## [Task to carry out]
Print exactly, and only, the lines from the one containing "This screenshot has height=1232, width=740." through the last line of the records below, both included; leave out the pictures.

#### Supplied material

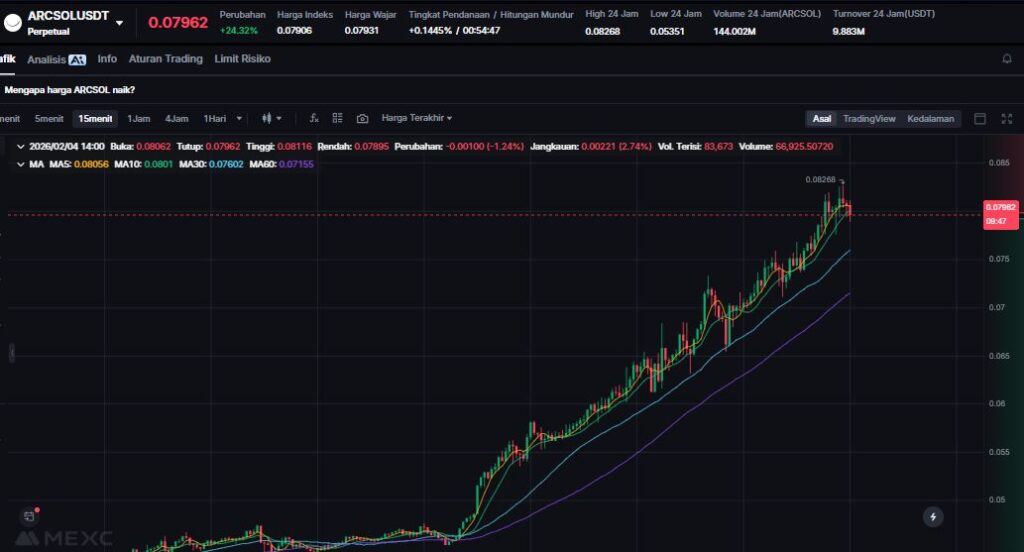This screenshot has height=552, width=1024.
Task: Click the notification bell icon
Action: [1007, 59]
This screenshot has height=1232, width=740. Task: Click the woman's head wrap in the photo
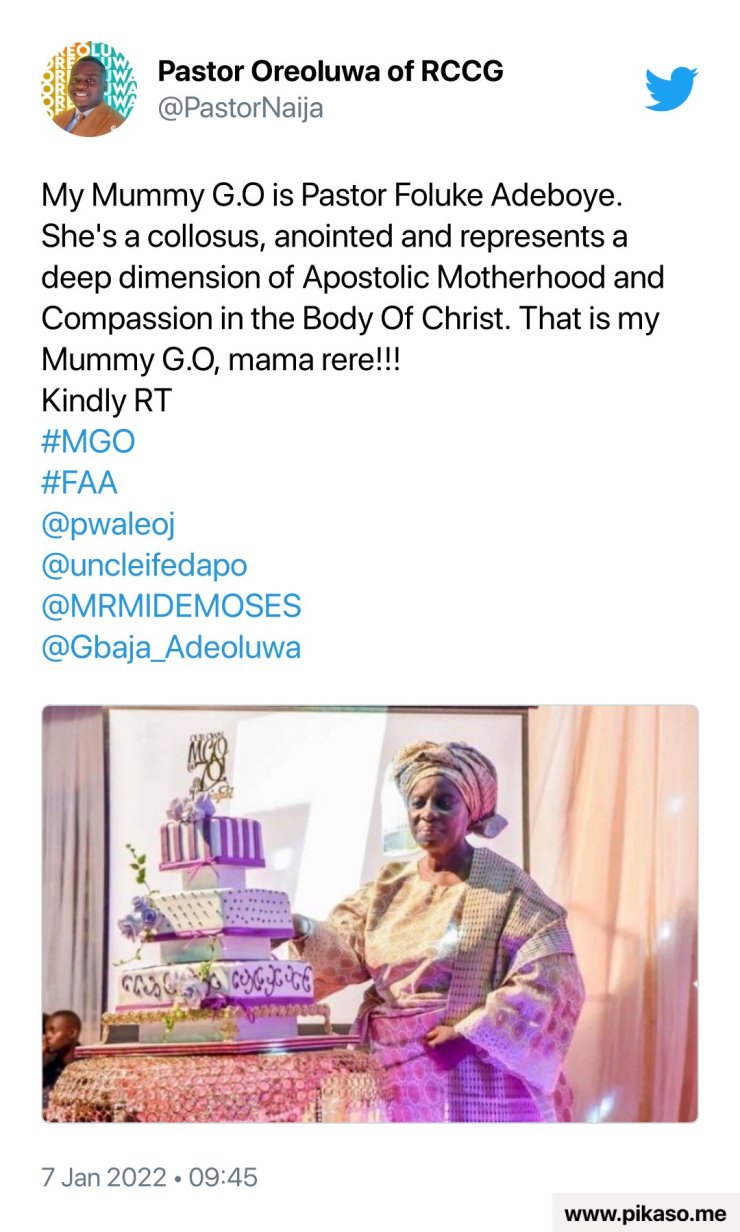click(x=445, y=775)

########

## [Solution for this exercise]
This screenshot has height=1232, width=740. Task: Click the woman's head wrap in the photo
click(x=445, y=775)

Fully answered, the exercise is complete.